A beautiful 1771 example of Rigobert Bonne's decorative map of northern South America. Covers from Honduras and the Windward Isles south as far as 12 degrees south latitude. This region, known since the days of Columbus as Tierra Firma, consists of the modern day nations of Columbia, Venezuela, Ecuador, Guyana, and Brazil. Offers excellent detail throughout showing mountains, rivers, national boundaries, cities, regions, and tribes.

Perhaps the most interesting aspect of this map is Bonne's treatment of the apocryphal Lake Parima. Lake Parima was first identified by Sir Walter Raleigh in the 16th century - though he admittedly never saw the lake himself. Raleigh associated the lake with indigenous legends of Manoa and the supposed site of El Dorado.
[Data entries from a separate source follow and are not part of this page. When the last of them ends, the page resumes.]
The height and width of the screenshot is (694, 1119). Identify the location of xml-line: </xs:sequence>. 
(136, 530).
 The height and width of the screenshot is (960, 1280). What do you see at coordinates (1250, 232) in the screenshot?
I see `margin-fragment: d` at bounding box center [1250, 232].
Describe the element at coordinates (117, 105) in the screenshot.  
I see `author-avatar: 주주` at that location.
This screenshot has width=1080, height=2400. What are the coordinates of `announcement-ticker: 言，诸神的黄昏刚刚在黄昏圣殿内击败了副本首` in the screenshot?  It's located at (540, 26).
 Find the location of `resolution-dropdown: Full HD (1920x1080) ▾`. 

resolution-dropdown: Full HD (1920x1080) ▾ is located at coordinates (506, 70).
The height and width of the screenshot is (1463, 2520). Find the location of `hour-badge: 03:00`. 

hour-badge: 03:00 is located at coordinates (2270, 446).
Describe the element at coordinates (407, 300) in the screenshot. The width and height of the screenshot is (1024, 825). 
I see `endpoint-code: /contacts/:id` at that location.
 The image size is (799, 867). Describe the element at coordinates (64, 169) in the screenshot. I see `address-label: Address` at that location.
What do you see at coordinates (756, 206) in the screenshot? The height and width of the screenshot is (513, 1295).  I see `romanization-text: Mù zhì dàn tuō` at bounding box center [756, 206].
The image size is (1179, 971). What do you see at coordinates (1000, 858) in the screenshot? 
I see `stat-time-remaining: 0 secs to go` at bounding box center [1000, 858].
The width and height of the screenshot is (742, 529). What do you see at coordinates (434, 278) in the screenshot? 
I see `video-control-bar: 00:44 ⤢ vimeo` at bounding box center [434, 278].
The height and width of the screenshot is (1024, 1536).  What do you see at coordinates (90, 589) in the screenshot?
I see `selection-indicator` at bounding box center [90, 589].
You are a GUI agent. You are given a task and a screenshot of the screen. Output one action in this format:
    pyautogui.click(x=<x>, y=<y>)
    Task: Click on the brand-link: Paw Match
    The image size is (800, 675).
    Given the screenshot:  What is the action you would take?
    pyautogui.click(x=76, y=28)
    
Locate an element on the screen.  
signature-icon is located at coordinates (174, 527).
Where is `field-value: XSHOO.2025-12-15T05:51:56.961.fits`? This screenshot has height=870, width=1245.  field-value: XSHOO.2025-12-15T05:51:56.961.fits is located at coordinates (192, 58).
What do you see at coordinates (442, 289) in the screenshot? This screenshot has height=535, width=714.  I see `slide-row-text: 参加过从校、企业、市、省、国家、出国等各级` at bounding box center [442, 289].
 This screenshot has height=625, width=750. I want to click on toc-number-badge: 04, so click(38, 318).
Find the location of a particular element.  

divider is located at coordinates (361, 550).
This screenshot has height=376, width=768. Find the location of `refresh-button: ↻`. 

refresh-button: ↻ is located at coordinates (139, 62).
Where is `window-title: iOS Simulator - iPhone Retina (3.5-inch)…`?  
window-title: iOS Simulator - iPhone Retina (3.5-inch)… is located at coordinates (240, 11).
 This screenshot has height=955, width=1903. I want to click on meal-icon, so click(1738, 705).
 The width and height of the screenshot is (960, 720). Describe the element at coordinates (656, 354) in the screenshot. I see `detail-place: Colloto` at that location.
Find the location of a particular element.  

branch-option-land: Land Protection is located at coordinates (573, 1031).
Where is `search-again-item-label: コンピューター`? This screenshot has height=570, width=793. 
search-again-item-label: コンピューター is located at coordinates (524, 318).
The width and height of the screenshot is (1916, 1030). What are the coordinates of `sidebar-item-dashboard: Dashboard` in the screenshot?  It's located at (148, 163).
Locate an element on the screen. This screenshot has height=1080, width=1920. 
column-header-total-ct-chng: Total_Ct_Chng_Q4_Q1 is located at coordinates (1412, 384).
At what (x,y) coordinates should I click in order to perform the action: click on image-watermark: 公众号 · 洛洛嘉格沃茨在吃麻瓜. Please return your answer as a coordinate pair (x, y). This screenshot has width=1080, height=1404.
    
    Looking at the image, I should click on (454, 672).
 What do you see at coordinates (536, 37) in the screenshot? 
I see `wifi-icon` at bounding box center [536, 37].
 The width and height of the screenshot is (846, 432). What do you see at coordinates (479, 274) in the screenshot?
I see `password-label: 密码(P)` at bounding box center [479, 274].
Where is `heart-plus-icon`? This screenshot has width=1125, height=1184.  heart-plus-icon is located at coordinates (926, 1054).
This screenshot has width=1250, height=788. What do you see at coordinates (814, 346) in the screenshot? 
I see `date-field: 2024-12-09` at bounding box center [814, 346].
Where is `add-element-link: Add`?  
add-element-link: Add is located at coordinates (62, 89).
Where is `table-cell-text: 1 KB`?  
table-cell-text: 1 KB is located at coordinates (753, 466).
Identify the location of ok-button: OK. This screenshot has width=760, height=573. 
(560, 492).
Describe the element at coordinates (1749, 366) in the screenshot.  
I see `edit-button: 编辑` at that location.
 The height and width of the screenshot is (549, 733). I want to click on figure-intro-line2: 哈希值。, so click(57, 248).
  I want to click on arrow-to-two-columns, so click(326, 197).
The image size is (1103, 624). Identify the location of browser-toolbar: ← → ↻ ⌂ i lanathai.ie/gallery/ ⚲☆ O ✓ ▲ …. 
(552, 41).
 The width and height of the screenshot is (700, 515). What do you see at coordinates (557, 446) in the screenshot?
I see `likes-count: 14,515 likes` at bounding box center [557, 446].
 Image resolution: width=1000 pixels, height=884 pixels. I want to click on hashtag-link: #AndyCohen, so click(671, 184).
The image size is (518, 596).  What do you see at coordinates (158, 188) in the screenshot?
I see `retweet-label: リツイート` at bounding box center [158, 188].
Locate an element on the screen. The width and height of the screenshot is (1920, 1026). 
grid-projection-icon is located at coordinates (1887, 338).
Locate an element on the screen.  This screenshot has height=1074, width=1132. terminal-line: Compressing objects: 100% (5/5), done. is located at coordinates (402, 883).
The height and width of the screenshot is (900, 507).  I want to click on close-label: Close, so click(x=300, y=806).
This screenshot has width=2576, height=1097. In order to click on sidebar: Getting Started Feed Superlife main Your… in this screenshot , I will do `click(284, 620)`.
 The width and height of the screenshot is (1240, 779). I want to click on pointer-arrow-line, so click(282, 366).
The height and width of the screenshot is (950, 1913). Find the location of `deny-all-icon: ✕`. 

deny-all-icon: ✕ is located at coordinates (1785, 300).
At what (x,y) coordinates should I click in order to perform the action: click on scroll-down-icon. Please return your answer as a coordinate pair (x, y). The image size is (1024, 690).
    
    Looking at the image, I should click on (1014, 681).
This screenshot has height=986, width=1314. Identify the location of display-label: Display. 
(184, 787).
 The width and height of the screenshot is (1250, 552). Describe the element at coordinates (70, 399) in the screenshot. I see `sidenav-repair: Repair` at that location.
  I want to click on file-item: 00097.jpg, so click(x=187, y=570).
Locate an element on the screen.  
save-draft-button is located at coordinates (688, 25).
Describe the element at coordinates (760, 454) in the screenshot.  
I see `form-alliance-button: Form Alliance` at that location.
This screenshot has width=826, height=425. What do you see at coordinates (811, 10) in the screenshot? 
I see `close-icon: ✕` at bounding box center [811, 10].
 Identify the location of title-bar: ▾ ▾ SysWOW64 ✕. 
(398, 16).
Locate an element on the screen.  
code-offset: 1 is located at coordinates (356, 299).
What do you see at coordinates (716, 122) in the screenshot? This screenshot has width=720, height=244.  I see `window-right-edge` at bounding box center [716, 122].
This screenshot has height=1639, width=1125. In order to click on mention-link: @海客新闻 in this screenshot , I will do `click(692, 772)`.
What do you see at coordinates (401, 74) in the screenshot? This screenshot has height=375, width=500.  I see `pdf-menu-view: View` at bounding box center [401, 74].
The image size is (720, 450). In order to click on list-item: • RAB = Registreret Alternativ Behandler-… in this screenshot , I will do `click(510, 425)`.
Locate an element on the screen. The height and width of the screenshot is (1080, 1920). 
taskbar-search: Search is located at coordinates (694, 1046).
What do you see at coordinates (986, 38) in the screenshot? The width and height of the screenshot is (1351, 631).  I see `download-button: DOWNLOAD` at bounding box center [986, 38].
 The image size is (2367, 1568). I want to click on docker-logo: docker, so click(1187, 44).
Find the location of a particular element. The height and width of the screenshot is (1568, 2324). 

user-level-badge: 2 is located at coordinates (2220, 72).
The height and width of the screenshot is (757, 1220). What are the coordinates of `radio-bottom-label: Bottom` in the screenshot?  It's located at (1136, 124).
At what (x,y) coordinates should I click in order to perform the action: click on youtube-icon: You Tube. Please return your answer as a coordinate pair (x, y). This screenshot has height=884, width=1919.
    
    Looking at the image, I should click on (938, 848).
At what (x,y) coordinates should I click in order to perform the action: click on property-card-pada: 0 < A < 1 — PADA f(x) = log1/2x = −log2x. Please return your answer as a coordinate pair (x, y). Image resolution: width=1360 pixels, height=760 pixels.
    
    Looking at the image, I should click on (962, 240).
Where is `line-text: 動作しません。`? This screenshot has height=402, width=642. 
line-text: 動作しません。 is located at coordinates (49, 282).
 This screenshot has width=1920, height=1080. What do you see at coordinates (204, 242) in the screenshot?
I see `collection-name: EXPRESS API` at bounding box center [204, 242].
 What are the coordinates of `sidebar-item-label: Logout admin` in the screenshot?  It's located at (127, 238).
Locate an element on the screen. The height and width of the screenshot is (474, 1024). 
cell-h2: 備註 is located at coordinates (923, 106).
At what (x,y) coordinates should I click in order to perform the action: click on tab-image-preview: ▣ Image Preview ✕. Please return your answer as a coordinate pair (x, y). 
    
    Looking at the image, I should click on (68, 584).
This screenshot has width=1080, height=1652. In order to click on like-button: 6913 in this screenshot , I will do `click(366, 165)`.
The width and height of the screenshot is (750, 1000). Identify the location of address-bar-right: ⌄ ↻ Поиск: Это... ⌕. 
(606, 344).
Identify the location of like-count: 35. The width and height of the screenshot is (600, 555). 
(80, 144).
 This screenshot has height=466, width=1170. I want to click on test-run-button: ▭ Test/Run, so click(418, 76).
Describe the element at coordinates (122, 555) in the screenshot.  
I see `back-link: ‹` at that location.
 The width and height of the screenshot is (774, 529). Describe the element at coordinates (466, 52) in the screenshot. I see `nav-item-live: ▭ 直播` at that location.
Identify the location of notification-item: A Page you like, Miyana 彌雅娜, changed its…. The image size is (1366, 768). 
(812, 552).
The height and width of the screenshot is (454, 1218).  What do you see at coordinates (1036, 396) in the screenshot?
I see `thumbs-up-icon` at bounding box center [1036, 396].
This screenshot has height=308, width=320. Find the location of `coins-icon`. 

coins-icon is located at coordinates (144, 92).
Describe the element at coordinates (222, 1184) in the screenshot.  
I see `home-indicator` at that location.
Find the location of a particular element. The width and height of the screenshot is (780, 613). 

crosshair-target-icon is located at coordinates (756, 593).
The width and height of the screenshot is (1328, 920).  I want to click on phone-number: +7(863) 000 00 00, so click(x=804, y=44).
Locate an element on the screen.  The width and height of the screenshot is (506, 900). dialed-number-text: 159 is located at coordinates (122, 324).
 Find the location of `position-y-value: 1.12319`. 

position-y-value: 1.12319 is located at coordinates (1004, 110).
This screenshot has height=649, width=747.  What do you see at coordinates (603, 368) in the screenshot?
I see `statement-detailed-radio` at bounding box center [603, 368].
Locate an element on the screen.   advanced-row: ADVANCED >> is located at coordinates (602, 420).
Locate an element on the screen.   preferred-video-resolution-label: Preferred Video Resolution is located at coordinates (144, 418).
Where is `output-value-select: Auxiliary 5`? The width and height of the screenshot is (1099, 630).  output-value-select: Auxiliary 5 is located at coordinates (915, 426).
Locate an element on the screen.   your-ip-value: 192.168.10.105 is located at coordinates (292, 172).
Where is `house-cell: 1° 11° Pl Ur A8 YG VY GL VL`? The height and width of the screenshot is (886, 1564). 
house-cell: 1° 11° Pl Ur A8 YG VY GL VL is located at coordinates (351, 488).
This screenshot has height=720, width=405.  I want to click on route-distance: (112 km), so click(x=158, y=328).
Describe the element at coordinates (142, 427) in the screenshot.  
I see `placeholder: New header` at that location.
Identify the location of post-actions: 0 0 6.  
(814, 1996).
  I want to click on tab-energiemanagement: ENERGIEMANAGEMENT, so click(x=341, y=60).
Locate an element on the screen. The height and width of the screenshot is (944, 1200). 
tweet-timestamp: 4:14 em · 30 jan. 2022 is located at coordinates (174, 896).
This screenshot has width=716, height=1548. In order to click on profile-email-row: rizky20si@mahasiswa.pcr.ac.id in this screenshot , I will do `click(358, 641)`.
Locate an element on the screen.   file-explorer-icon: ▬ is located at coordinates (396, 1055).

Many early maps actually show 'El Dorado' on the shores of Lake Parima, though Bonne curiously does not. The reality of Lake Parima and the Manoans is based upon Raleigh's misinterpretation of local trade networks. The Manoas were a river trading tribe based in the Amazon. Each year during the rainy season flooding on the Orinoco and Parima rivers would create a large flood plain and open channels of trade between the two otherwise unconnected regions. Raleigh misinterpreted these watery trade channels as a great lake.

Curiously, despite the popularity of Raleigh's assumptions, the true homeland of the Manoa, along the Rio Negro, was known by the early 18th century. This map actually identifies the 'Ancienne demeure des Manaos' in the correct region. This once a great trading empire was defeated in the earliest years of European exploration of the regions by a series of terrifying Small Poin x outbreaks - no doubt carried by the explorers themselves.

A large decorative title cartouche appears in the upper right quadrant. Drawn by R. Bonne in 1771 for issue as plate no. A 34 in Jean Lattre's Atlas Moderne.